Between September, 2022 and July, 2024, 20 English-speaking adults meeting DSM-5 criteria for generalized SAD (Liebowitz Social Anxiety score ≥60) were enrolled and randomized to either immediate MDMA-AT (n = 10) or a 16-week delayed-treatment control (n = 10). The intervention comprised three 90-minute preparation sessions, two medication sessions (initial dose of 80 mg and 120 mg in the two sessions respectively, and a supplement dose of 40mg in each session when not contraindicated), and six 90-minute integration sessions. Notably, intervention development integrated in vivo and imaginal exposure components along with imagery rescripting in a novel task specifically designed to leverage MDMA’s unique pharmacological effects. These exposure strategies aimed to facilitate the revealing of self-perceived flaws in a context of increased emotional safeness and enhanced neuroplasticity, thereby promoting corrective learning and more enduring symptom relief.

Outcome assessments were conducted by blinded raters using the clinician-administered Liebowitz Social Anxiety Scale (LSAS) as the primary measure. At the primary 16-week primary outcome assessment, the immediate treatment group had significantly lower mean scores on the LSAS (M = 52.0, SD = 25.3) compared to the delayed treatment group (M = 87.7, SD = 12.1) , t(19) = 4.03, p < .01, with a large size between group effect (d = 1.8).
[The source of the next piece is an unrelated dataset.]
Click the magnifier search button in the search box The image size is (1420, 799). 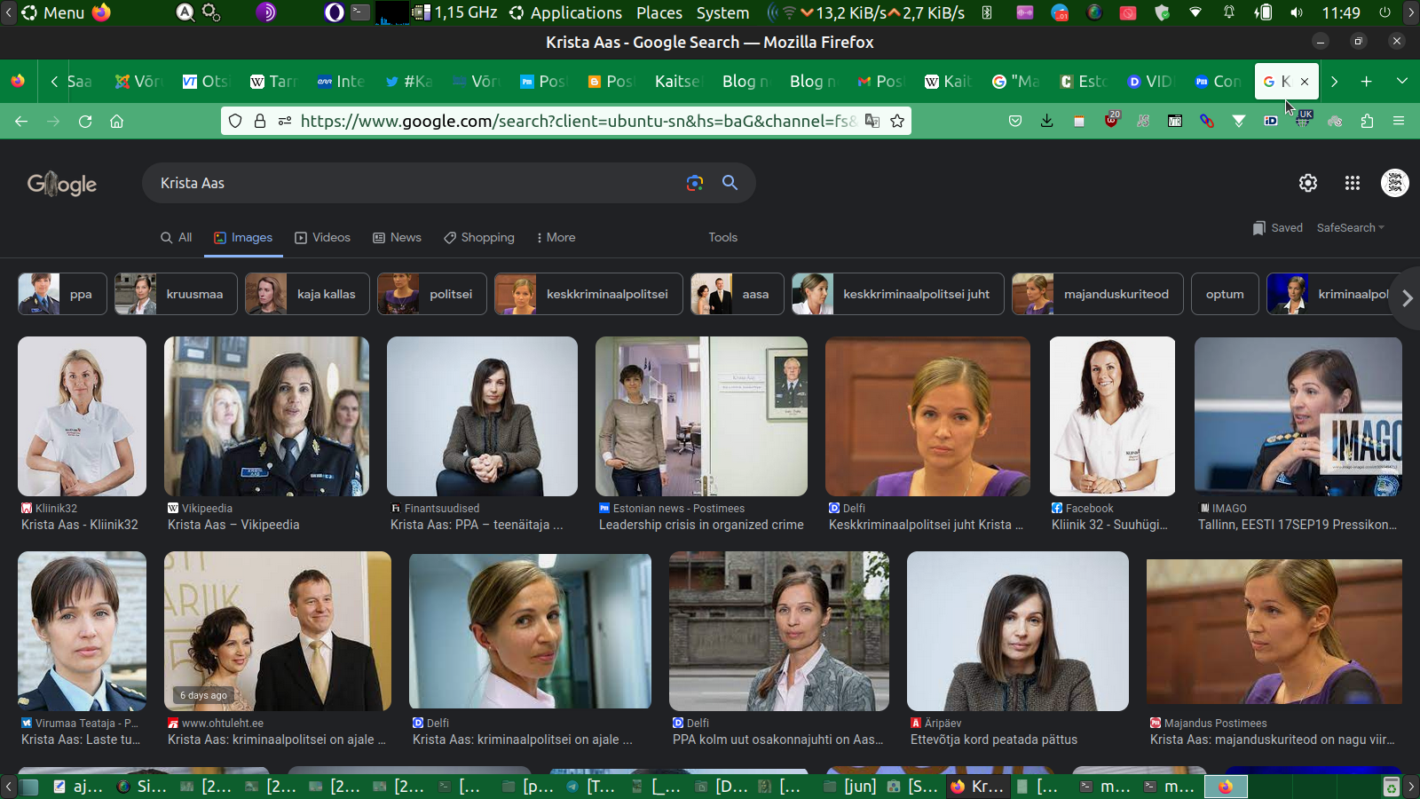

No serious adverse events were reported.

This clinical trial provides preliminary evidence that MDMA-AT can significantly reduce social anxiety symptoms in adults with generalized SAD. In particular, the integration of MDMA with tailored exposure therapy may enhance the therapeutic process by reducing avoidance, increasing authentic engagement with feared social cues, and promoting robust expectancy violations—mechanisms that are critical for lasting change. These findings suggest that MDMA-AT may offer a novel and effective therapeutic complement to existing treatments.